Dask Working Notes¶
Rotate Long Column Wide - Multiple¶
import pandas as pd
import dask.dataframe as dd
import numpy as np
def convert_dates_to_strings(df, date_columns: list, date_format) -> dd.DataFrame:
for col in date_columns:
df[col] = df[col].dt.strftime(date_format)
df[col] = df[col].replace("01011800", "")
return df
df = pd.DataFrame(
{
"bene_id": ["1", "1", "1", "1", "1"],
"hdr_icn": ["1", "1", "2", "2", "2"],
"rot1": ["A", "B", "C", " ", "E"],
"rot2": ["X", "Y", "Z", " ", " "],
"rot3": [
pd.to_datetime("2018-01-01"),
pd.to_datetime("2018-01-01"),
pd.to_datetime("2018-01-01"),
pd.to_datetime("2018-01-01"),
pd.to_datetime("2018-01-01"),
],
}
)
ddf = dd.from_pandas(df, 4)
ddf = convert_dates_to_strings(ddf, ["rot3"], "%m%d%Y")
ddf = ddf.set_index("bene_id").persist()
def agg_func(x):
return pd.Series(
dict(
# 14.7 ms ± 287 µs per loop (mean ± std. dev. of 7 runs, 100 loops each)
# rot1="%s" % ";".join(x["rot1"]),
# rot2="%s" % ";".join(x["rot2"]),
# rot3="%s" % ";".join(x["rot3"]),
# 14.7 ms ± 493 µs per loop (mean ± std. dev. of 7 runs, 100 loops each)
# rot1=f'{";".join(x["rot1"])}',
# rot2=f'{";".join(x["rot2"])}',
# rot3=f'{";".join(x["rot3"])}',
# 14.8 ms ± 314 µs per loop (mean ± std. dev. of 7 runs, 100 loops each)
rot1=";".join(x["rot1"]),
rot2=";".join(x["rot2"]),
rot3=";".join(x["rot3"]),
)
)
ddf.groupby(["bene_id", "hdr_icn"]).apply(
agg_func, meta={"rot1": "str", "rot2": "str", "rot3": "str"}
).compute()
We can condense some of this code down by passing a list of columns to agg_func.
import pandas as pd
import dask.dataframe as dd
import numpy as np
def convert_dates_to_strings(df, date_columns: list, date_format) -> dd.DataFrame:
for col in date_columns:
df[col] = df[col].dt.strftime(date_format)

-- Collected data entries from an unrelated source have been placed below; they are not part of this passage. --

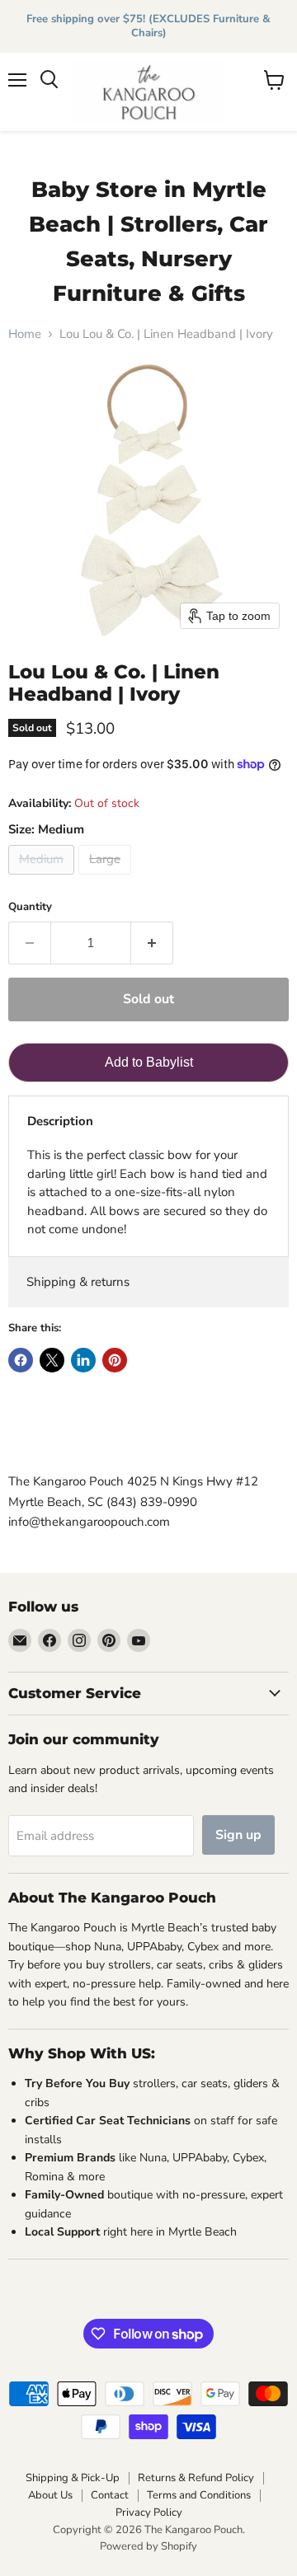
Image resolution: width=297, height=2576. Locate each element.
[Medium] (43, 878)
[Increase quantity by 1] (152, 943)
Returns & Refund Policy (196, 2477)
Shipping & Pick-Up (73, 2477)
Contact (110, 2495)
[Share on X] (52, 1360)
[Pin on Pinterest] (114, 1360)
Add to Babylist (149, 1062)
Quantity (30, 907)
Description (60, 1121)
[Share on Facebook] (20, 1360)
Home (24, 334)
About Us (50, 2495)
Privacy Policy (149, 2512)
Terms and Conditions (199, 2495)
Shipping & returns (78, 1282)
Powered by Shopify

df[col] = df[col].replace("01011800", "")
return df
df = pd.DataFrame(
{
"bene_id": ["1", "1", "1", "1", "1"],
"hdr_icn": ["1", "1", "2", "2", "2"],
"rot1": ["A", "B", "C", " ", "E"],
"rot2": ["X", "Y", "Z", " ", " "],
"rot3": [
pd.to_datetime("2018-01-01"),
pd.to_datetime("2018-01-01"),
pd.to_datetime("2018-01-01"),
pd.to_datetime("2018-01-01"),
pd.to_datetime("2018-01-01"),
],
}
)
ddf = dd.from_pandas(df, 4)
ddf = convert_dates_to_strings(ddf, ["rot3"], "%m%d%Y")
ddf = ddf.set_index("bene_id").persist()
def agg_func(x, cols):
return pd.Series({col: ";".join(x[col]) for col in cols})
ddf.groupby(["bene_id", "hdr_icn"]).apply(agg_func, ["rot1", "rot2", "rot3"]).compute()
We can further reduce runtime by providing agg_func with the expected "meta" output from .apply(...)
import pandas as pd
import dask.dataframe as dd
import numpy as np
def convert_dates_to_strings(df, date_columns: list, date_format) -> dd.DataFrame:
for col in date_columns:
df[col] = df[col].dt.strftime(date_format)
df[col] = df[col].replace("01011800", "")
return df
df = pd.DataFrame(
{
"bene_id": ["1", "1", "1", "1", "1"],
"hdr_icn": ["1", "1", "2", "2", "2"],
"rot1": ["A", "B", "C", " ", "E"],
"rot2": ["X", "Y", "Z", " ", " "],
"rot3": [
pd.to_datetime("2018-01-01"),
pd.to_datetime("2018-01-01"),
pd.to_datetime("2018-01-01"),
pd.to_datetime("2018-01-01"),
pd.to_datetime("2018-01-01"),
],
}
)
ddf = dd.from_pandas(df, 4)
ddf = convert_dates_to_strings(ddf, ["rot3"], "%m%d%Y")
ddf = ddf.set_index("bene_id").persist()
def agg_func(x, cols):
return pd.Series({col: ";".join(x[col]) for col in cols})
# On a subset of data, pass the groupby object to dask.dataframe.utils.make_meta()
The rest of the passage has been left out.